Ces témoignages, relayés aux experts, illustrent la dimension genrée de la phytoprotection. La FAO reconnaît désormais que l’adoption d’une norme dépend de la diffusion de connaissances auprès des petits producteurs et, surtout, des productrices qui structurent la distribution de proximité.
Pour donner corps à cet engagement, un module de sensibilisation sur l’égalité de genre figure à l’agenda de Brazzaville. Animé par des formatrices congolaises, il vise à outiller les délégués sur la collecte de données sexuées, condition préalable à toute politique fondée sur des preuves.
Perspectives de gouvernance inclusive
Au niveau institutionnel, le ministère de la Promotion de la femme entend capitaliser cette dynamique. Un protocole d’accord avec l’Agriculture prévoit l’insertion d’indicateurs genre dans le futur plan national phytosanitaire, facilitant ainsi le suivi des effets sur les exploitantes et commerçantes.
Les partenaires techniques soulignent que la diplomatie normative s’accompagne d’investissements.
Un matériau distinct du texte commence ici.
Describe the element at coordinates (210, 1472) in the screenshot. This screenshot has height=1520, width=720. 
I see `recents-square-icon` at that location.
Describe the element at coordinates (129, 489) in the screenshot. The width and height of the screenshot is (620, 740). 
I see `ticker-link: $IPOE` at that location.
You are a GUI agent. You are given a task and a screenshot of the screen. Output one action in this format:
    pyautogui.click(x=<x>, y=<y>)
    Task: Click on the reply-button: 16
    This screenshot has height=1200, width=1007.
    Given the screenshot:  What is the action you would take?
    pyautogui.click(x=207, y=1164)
Des laboratoires régionaux, déjà financés en partie par le Programme alimentaire mondial, permettront de raccourcir les délais d’analyse, réduisant le risque de pertes post-récolte qui pèsent lourdement sur les comptes des ménages.
Sur le plan législatif, la Commission économie de l’Assemblée étudie une révision du code phytosanitaire de 2003. L’intégration explicite de la notion d’impact différencié selon le sexe constituerait, pour plusieurs juristes, un précédent régional en matière de droit alimentaire inclusif.
Cap sur 2025 : suivi et mobilisation
À l’issue des quatre jours, les experts rédigeront un avis collectif transmis au secrétariat de la CIPV. Si les propositions congolaises recueillent un large soutien, elles seront soumises à l’adoption lors de la session plénière de Rome au printemps 2026.
D’ici là, les organisations féminines entendent maintenir la pression bienveillante. Des ateliers de restitution seront organisés dans huit départements, afin que chaque groupement de productrices comprenne la portée des normes et puisse formuler des retours avant la phase finale de négociation internationale.
Parce que la sécurité phytosanitaire dépasse le seul cadre agricole, elle devient un enjeu de citoyenneté économique et de justice sociale. Le rendez-vous de Brazzaville rappelle que protéger les végétaux, c’est aussi protéger les droits des femmes qui nourrissent la nation au quotidien.